Direct evidence of Parkinson pathology spread from the gastrointestinal tract to the brain in rats

The cellular hallmarks of Parkinson's disease (PD) are the loss of nigral dopaminergic neurons and the formation of alpha-synuclein-enriched Lewy bodies and Lewy neurites in the remaining neurons. Based on the topographic distribution of Lewy bodies established after autopsy of brains from PD patients, Braak and coworkers hypothesized that Lewy pathology primes in the enteric nervous system and spreads to the brain, suggesting an active retrograde transport of alpha-synuclein (the key protein component in Lewy bodies), via the vagal nerve. This hypothesis, however, has not been tested experimentally thus far. Here, we use a human PD brain lysate containing different forms of alpha-synuclein (monomeric, oligomeric and fibrillar), and recombinant alpha-synuclein in an in vivo animal model to test this hypothesis.

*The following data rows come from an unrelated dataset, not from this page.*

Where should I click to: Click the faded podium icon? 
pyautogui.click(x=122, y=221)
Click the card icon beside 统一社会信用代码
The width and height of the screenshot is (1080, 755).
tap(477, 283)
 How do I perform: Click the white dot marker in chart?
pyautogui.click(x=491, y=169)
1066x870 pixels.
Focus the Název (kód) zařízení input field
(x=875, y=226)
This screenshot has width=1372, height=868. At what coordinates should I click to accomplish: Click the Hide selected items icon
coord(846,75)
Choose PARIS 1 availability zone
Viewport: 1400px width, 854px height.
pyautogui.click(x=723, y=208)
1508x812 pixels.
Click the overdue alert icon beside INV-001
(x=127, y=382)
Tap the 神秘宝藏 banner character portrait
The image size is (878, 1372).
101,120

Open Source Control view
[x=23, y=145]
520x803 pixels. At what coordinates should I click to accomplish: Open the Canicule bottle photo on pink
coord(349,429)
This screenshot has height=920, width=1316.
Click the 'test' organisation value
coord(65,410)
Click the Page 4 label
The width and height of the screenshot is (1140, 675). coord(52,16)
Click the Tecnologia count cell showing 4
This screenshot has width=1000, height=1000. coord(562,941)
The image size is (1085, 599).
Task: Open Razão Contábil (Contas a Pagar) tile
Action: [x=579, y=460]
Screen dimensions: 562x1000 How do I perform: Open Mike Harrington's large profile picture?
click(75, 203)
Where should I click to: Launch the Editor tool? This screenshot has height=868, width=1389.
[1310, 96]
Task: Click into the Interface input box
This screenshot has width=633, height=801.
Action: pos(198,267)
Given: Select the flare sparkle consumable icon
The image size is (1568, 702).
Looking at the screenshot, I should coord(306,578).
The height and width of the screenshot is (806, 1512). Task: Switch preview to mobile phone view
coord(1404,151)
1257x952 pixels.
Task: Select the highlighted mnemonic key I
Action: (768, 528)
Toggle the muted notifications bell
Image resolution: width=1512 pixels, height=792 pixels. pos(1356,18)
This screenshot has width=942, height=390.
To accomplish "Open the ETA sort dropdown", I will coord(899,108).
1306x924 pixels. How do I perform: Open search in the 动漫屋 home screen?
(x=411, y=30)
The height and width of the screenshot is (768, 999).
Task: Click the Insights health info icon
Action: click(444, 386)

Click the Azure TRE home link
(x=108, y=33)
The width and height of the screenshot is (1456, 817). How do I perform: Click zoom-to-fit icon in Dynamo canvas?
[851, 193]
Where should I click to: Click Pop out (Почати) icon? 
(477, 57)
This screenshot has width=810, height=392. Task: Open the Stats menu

We demonstrate that alpha-synuclein present in the human PD brain lysate and distinct recombinant alpha-synuclein forms are transported via the vagal nerve and reach the dorsal motor nucleus of the vagus in the brainstem in a time-dependent manner after injection into the intestinal wall. Using live cell imaging in a differentiated neuroblastoma cell line, we determine that both slow and fast components of axonal transport are involved in the transport of aggregated alpha-synuclein. In conclusion, we here provide the first experimental evidence that different alpha-synuclein forms can propagate from the gut to the brain, and that microtubule-associated transport is involved in the translocation of aggregated alpha-synuclein in neurons.